Google's homepage doodle today celebrates what would have been the 189th birthday of scientist Gregor Mendel.

"We celebrate Gregor Mendel, Austrian botanist & father of genetics, born July 20, 1822. Peas enjoy!" Google tweeted this morning.

The image spells out the Google logo using pea plants, which Mendel used to map out his well-known experiment between 1854 and 1864. His research, which included thousands of pea plants, "allowed Mendel to discern patterns that revealed 'elements' that are responsible for traits being passed from generation to generation," according to Chicago's Field Museum, which hosted a Mendel exhibit several years ago. Today, those "elements" are known as genes. Using the peas, Mendel was able to identify certain dominant and recessive traits, data that was presented in a series of 1865 lectures that eventually established him as the "father of genetics" and paved the way for modern genetic research, the Mendel Museum said.

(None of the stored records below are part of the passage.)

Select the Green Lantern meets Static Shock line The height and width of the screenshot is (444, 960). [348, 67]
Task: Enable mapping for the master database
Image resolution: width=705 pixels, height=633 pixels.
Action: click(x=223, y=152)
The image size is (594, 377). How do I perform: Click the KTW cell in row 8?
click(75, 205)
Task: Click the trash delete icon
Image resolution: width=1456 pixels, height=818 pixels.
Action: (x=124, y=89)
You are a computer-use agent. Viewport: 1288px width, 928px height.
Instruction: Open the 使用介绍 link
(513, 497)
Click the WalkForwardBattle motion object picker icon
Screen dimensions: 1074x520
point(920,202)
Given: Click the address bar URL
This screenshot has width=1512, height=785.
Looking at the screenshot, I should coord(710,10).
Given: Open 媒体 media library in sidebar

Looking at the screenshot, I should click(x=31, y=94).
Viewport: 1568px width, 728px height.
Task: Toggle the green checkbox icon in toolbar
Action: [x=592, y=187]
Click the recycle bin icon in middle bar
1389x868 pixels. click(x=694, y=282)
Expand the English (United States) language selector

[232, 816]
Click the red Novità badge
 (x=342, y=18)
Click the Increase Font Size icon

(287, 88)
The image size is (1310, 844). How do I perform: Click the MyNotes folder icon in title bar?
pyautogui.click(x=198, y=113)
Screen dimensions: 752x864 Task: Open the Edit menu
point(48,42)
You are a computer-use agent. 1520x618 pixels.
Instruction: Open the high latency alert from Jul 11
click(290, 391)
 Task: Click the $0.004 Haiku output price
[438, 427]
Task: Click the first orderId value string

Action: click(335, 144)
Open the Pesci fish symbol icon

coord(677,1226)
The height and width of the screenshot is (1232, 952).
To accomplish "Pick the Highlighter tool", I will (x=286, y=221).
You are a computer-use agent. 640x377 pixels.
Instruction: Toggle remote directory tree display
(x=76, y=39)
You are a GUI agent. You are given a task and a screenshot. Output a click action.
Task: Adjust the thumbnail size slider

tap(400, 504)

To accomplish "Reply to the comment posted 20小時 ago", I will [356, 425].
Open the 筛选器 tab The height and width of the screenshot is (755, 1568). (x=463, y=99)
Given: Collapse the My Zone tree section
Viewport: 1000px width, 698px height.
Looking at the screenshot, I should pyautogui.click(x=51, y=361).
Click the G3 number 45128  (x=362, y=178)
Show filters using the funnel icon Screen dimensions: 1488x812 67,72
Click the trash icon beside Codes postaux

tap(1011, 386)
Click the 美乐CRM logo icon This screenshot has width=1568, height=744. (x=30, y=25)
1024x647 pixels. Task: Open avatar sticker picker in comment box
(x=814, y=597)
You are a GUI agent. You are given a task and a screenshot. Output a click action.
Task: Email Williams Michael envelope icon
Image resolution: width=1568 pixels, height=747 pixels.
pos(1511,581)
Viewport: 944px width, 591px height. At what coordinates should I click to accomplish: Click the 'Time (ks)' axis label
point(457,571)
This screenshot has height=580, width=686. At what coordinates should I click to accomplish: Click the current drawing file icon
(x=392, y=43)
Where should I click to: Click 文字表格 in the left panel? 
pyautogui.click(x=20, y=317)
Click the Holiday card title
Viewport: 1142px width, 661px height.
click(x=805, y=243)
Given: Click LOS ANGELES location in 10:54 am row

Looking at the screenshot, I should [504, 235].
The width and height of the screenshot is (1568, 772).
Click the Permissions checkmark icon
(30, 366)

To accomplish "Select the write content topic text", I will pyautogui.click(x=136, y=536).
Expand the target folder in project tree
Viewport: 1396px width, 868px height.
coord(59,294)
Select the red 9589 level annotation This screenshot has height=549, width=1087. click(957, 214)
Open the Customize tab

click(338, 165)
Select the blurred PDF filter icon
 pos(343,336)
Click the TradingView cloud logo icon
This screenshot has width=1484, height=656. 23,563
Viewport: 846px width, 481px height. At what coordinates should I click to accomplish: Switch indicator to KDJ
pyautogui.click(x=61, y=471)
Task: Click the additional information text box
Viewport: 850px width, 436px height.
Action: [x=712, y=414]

Google Doodle Honors Gregor Mendel,

According to the Field Museum, however, his work was not truly appreciated until after his death, when three scientists discovered his pea research in 1900.

Mendel completed this pea-related work in the garden of the Augustinian Abbey in Old Brno, Czech Republic, which he joined as a novice in 1843. He became an ordained priest four years later and was named abbot, or head of the monastery, in 1870, a job on which he remained focused until his death in 1884.